Supplied data
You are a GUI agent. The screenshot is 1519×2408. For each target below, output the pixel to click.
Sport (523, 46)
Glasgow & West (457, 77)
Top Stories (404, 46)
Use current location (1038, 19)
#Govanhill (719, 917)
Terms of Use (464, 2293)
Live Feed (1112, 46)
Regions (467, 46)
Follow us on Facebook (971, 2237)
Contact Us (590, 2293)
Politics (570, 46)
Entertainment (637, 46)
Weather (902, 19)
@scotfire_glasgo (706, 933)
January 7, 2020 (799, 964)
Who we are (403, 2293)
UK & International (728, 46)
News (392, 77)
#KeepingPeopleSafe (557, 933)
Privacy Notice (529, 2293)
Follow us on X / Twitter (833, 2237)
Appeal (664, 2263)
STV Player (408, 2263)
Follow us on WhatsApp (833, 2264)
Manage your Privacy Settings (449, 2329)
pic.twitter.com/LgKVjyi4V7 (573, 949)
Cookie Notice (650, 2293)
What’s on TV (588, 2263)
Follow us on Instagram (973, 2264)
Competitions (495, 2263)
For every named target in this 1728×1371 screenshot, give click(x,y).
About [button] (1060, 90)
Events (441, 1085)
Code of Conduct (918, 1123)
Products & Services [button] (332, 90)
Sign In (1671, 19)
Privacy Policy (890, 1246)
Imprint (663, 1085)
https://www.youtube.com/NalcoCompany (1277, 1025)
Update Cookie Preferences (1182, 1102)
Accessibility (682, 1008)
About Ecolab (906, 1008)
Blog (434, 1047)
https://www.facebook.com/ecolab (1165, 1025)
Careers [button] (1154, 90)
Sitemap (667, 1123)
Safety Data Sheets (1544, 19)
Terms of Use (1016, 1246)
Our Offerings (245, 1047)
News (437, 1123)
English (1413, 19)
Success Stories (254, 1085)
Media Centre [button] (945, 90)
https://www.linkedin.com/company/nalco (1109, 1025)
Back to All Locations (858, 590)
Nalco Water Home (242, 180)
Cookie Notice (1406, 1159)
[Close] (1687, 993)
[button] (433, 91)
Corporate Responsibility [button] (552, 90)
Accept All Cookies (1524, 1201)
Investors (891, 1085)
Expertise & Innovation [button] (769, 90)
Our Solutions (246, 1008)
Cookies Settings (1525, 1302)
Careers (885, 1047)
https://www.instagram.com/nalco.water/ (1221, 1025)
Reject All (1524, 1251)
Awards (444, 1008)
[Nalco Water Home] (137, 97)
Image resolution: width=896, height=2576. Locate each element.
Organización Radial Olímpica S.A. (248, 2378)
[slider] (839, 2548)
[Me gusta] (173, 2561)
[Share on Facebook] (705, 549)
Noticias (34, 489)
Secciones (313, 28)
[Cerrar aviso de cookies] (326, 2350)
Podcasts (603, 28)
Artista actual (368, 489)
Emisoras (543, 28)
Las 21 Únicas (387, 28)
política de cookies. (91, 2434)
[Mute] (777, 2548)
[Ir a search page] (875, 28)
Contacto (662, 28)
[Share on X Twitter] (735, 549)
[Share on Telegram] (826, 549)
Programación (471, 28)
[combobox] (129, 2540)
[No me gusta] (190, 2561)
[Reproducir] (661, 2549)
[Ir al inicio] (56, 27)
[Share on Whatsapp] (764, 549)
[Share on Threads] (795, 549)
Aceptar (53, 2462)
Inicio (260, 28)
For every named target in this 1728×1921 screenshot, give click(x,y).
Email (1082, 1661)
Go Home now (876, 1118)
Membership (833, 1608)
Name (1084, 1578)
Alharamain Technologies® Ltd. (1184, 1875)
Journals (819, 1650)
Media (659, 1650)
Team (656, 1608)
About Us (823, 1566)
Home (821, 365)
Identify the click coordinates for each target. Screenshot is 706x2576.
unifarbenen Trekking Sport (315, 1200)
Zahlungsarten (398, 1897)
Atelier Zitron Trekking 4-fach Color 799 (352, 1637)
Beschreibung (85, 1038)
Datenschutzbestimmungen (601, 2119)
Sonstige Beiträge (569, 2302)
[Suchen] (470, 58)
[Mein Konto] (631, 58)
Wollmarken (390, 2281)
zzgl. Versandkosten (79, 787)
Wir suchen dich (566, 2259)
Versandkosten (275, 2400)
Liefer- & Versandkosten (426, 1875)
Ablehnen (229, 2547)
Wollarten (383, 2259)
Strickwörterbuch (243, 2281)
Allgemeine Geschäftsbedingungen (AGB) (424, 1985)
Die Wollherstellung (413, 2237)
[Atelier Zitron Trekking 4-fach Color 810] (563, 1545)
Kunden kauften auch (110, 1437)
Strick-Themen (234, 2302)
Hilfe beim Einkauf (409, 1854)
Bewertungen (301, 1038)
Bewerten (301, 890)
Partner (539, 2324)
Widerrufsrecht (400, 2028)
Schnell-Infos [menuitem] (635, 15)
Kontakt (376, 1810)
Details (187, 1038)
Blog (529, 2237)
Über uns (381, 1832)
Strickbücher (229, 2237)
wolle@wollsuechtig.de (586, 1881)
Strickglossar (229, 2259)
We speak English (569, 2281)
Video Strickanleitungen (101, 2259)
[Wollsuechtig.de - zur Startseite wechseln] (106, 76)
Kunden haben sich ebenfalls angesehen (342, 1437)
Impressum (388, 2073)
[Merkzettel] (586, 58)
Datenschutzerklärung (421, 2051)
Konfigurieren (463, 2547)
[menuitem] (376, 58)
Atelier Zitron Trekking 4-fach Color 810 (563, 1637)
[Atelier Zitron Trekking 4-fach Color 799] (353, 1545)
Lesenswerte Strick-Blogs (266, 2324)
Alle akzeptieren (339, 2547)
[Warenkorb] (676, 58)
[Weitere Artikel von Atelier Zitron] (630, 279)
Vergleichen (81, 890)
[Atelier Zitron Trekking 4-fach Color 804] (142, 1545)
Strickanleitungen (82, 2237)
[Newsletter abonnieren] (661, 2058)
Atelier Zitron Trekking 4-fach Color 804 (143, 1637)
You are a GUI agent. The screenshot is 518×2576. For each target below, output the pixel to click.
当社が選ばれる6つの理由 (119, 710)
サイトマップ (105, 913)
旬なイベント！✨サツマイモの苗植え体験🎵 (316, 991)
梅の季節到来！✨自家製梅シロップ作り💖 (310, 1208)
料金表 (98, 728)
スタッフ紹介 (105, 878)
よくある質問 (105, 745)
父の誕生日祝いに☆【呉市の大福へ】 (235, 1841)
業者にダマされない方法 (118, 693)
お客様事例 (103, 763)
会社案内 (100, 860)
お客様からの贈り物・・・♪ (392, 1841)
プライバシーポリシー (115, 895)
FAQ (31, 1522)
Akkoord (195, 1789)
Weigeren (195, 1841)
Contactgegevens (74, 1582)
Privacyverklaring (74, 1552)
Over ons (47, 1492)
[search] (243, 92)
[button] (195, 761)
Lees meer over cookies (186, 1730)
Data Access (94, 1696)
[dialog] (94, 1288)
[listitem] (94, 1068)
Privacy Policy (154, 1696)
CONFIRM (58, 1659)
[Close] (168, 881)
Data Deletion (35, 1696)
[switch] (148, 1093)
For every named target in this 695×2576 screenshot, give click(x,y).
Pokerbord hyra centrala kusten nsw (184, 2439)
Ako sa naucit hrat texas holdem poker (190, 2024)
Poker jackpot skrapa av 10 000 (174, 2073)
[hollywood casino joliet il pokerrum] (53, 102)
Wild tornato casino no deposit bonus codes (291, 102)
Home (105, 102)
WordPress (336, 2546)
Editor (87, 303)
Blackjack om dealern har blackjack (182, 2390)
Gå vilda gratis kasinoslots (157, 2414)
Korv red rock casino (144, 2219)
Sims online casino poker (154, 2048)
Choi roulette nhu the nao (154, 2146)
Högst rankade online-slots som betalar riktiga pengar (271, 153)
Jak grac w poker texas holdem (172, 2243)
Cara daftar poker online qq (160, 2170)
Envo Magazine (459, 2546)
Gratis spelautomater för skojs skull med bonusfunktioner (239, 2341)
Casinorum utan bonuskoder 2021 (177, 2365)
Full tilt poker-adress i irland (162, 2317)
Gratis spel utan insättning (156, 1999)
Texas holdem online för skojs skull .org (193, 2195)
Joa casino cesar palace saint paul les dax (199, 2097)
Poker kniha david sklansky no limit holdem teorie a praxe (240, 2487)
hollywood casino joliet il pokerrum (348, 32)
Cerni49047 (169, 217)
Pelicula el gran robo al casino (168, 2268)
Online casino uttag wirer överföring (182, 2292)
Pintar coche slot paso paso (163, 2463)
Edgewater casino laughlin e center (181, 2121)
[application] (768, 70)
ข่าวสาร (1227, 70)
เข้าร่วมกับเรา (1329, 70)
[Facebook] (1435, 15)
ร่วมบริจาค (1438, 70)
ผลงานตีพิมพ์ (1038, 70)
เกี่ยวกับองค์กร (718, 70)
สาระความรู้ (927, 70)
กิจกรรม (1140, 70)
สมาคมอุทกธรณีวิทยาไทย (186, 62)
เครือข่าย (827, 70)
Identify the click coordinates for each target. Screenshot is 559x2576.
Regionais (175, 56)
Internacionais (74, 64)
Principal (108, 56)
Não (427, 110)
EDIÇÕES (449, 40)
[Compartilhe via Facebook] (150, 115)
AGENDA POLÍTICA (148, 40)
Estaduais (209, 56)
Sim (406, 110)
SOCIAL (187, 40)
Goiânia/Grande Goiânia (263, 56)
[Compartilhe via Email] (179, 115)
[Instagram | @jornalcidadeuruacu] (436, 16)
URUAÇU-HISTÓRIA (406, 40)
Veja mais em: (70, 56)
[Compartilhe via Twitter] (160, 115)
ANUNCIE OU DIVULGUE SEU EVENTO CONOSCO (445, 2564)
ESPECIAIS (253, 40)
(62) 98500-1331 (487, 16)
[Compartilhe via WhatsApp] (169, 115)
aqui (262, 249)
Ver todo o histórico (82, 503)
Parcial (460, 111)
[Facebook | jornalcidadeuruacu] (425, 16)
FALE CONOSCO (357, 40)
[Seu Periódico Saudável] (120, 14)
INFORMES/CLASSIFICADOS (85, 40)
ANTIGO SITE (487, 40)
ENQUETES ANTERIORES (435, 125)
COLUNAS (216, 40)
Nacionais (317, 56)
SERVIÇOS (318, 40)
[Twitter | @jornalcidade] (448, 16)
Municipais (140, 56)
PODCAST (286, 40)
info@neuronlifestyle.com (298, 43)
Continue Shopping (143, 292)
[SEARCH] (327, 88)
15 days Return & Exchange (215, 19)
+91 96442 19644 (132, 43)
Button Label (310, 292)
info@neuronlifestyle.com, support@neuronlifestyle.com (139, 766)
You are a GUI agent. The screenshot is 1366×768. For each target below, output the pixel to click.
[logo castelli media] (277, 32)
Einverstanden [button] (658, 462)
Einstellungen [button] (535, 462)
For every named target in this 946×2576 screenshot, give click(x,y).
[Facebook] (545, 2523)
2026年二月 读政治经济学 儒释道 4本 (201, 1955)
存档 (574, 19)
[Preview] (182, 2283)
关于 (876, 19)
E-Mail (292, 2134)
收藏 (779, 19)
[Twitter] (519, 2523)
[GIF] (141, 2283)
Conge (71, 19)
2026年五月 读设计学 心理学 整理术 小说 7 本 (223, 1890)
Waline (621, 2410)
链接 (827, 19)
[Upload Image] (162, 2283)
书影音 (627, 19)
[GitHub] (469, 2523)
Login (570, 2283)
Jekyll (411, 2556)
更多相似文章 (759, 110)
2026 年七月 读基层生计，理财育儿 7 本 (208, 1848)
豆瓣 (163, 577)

Problem requirements
Within the material above, extract exactly the lines that start at the line containing "[Merkzettel] (586, 58)" and stop after the line containing "Lesenswerte Strick-Blogs (266, 2324)", and only those.

Exercise solution
[Merkzettel] (586, 58)
Datenschutzerklärung (421, 2051)
Konfigurieren (463, 2547)
[menuitem] (376, 58)
Atelier Zitron Trekking 4-fach Color 810 (563, 1637)
[Atelier Zitron Trekking 4-fach Color 799] (353, 1545)
Lesenswerte Strick-Blogs (266, 2324)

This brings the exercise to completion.